I wrote "Yahoo's google search bar" on purpose. Like "I googled it on yahoo", to emphasise, through the medium of wit, the irrelevance and redundancy of search engines other than google (OK, so it especially applies to Bing and Yahoo, both sites you can google from, but that give crap results)
How can you use one turd to polish another? Not one ounce of glitter between them to roll this combined piece of shit in ha ha! On a side note I see Yahoo mail have decided that when you empty your spam folder they substitute their own video spam in it's place - thanks a lot for that :-/
It'll make no difference, you haven't been allowed to wrap chips in newspaper for some years now, some sort of elf 'n savdee scam I suppose.
They even sell proper catering wrapping paper printed to look like newspaper to keep the traditionalists happy.

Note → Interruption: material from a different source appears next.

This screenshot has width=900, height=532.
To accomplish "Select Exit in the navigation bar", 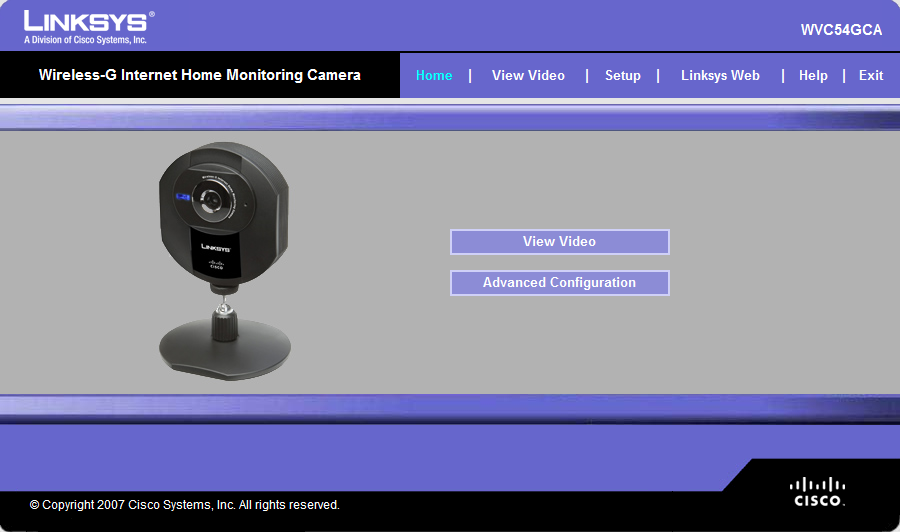I will pos(871,76).
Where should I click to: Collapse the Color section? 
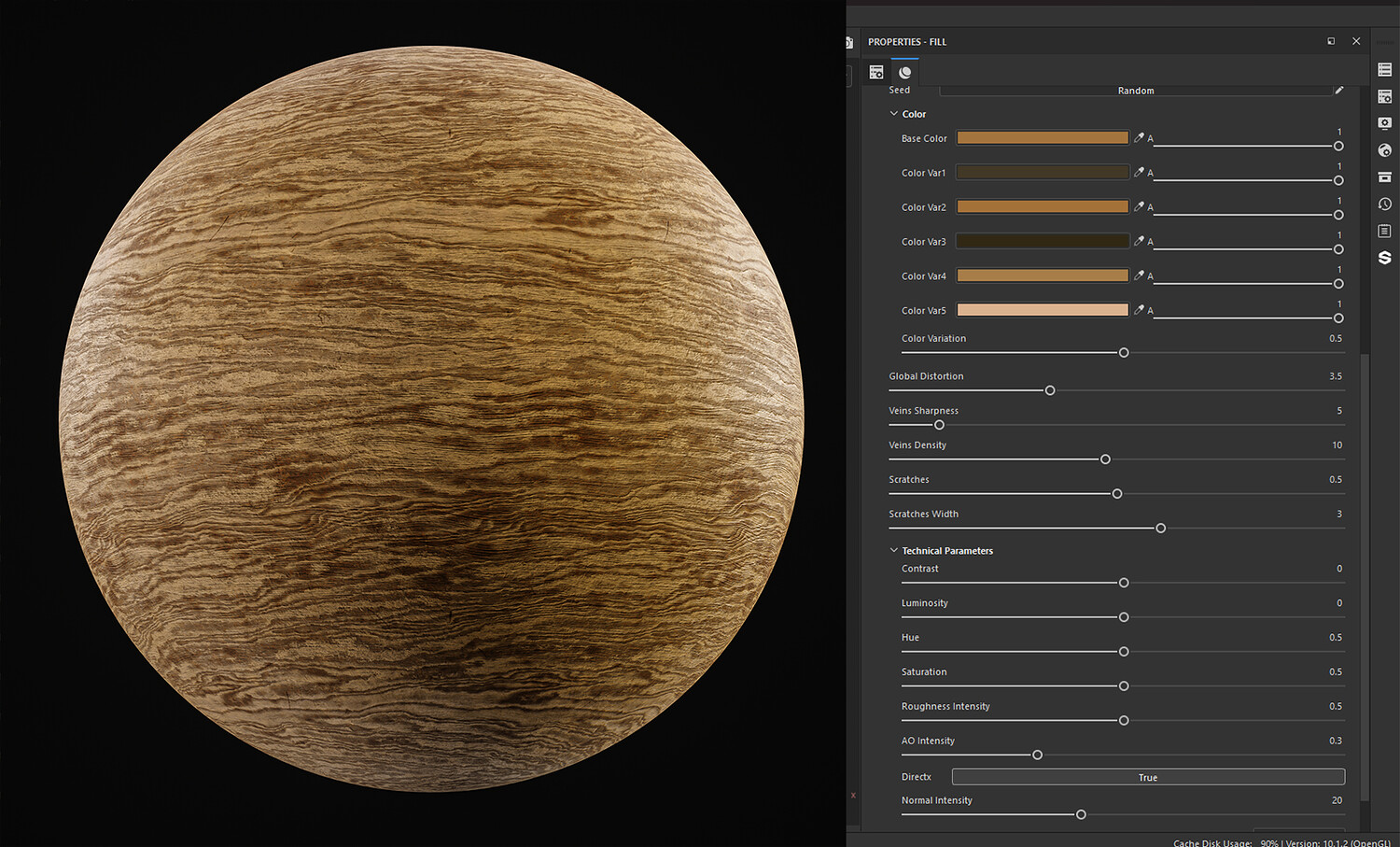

As far as I'm aware, the number of people who died as a result of chips wrapped in surplus newspaper is zero....... presumably that didn't stop some Whitehall supreme cuntbucket putting paid to the practice.
"As far as I'm aware, the number of people who died as a result of chips wrapped in surplus newspaper is zero"
You'd never know if someone did, as the toxicity effects would be long-lasting
Some printing inks cause liver and bladder cancers, but would develop so slowly that proving cause and effect would be difficult. The other toxic effects would be from lead dust, transferred from the traditional printing presses that were used prior to the 1980's
"So older newspaper readers are more likely to be a bit loopy?"
A more significant source of lead pollution in air and food was the anti-knock additives in petrol (gas). These were being phased out in the USA from the1970s and were banned completely in the EU by the 1990s.